====== Source text

Handle RPC and inter Node communication timeout - corda

I have 5 nodes & 1 Notary node corda private network and a web client with UI & RESTful services.
There are quite a few states and its attributes that are managed by users using the UI. I need to understand how to handle timeouts and avoid multiple updates or Errors
Scenario 1
User is viewing a specific un-consumed current state of a feature.
User performs an edit and updates the state
Upon receiving the request RESTful component use CORDA RPCClient to start the flow. It sets the timeout value e.g. 2 secs
CORDA flow runs the configured rules and it has to sync / collect signatures from all the participating nodes (4). Complete processing takes more than 2 secs (Some file processing, multiple states update etc. I can change the timeout to higher value based on specific use cases. It can surely happen anytime. Need to understand what is the recommended way of handling)
As time taken is higher than provided, CORDA RPCClient throws exception. For the RESTFul service / User transaction has failed.
Behind the scenes CORDA is processing and collecting signatures and updating nodes. From CORDA perspective everything looks fine and changed set is committed to the ledger.

============
====== Recorded data

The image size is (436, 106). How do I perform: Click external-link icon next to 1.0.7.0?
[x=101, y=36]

============
====== Recorded data

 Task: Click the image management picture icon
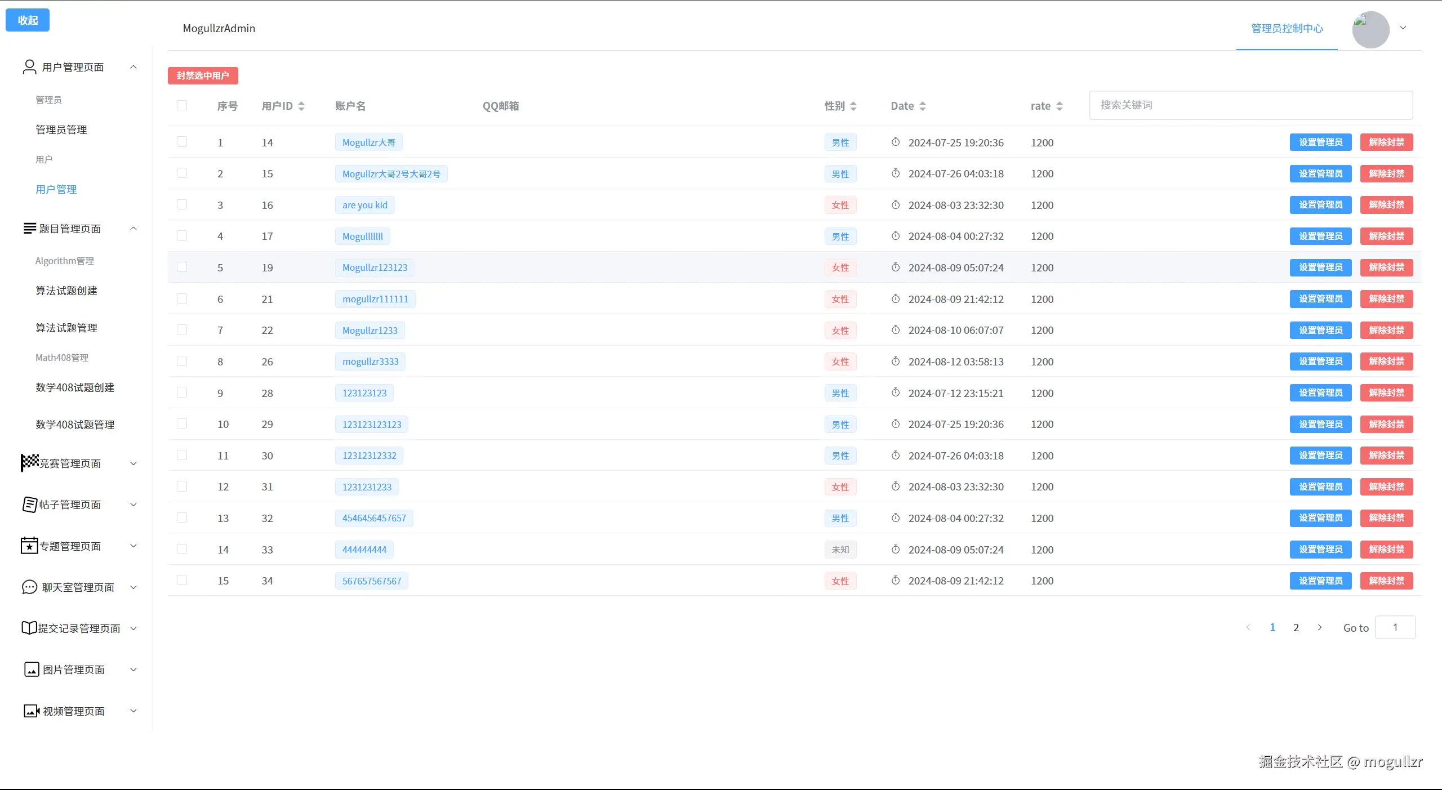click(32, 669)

============
====== Recorded data

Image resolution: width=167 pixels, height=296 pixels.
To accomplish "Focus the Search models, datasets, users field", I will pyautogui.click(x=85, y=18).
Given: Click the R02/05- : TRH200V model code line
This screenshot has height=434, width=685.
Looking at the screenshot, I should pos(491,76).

============

To be done:
1. Transcribe the Corda timeout question from "User performs an" up to and including "way of handling)".
2. Go on with the forum question about Corda RPC timeouts, starting after its last sentence.

Responses to the tasks:
1.
User performs an edit and updates the state
Upon receiving the request RESTful component use CORDA RPCClient to start the flow. It sets the timeout value e.g. 2 secs
CORDA flow runs the configured rules and it has to sync / collect signatures from all the participating nodes (4). Complete processing takes more than 2 secs (Some file processing, multiple states update etc. I can change the timeout to higher value based on specific use cases. It can surely happen anytime. Need to understand what is the recommended way of handling)

2.
Question:
Is there a way to know transaction submitted is in progress so RESTful service should wait
If user submits again we do check for transaction hash is the latest one associated with unconsumed state and reject if not (It was provided to UI while querying.
Any recommended way of handling.
Scenario 2
User viewing a specific un-consumed current state of a feature.
User performs an edit and updates the state
Upon receiving the request RESTful component use CORDA RPCClient to start the flow. It sets the timeout value e.g. 2 secs
CORDA flow runs the configured rules and it has to sync / collect signatures from all the participating nodes (4). One of the nodes is down or not reachable. Flow hangs / waits for the node to be live again.
RESTFul service / UI receives a timeout exception. User refreshes the view and submits the change again. Querying the current node will return old data and user will try to make change again and submit. Same will happen at CORDA layer transaction will be of latest unconsumed state (comparing the tx hash as state is not committed, it will proceed further and will hang / waits for the node to be live again. It waits for long time i have waited for a minute it did not quite trying.
Now the node comes up and will be syncing with peers. Notary will give exception as there are two states / requests pending to form the next state in chain. Transaction fails.
Question:
Is there a way to know transaction submitted is in progress so RESTful service should wait
Any recommended way of handling.
Is there a way to provide timeout values for node communication.
Do i need to keep monitoring if the node is active or not and accordingly tailor user experience.
Appreciate all the help and support for above issue. Please let me know if there is any additional information needed.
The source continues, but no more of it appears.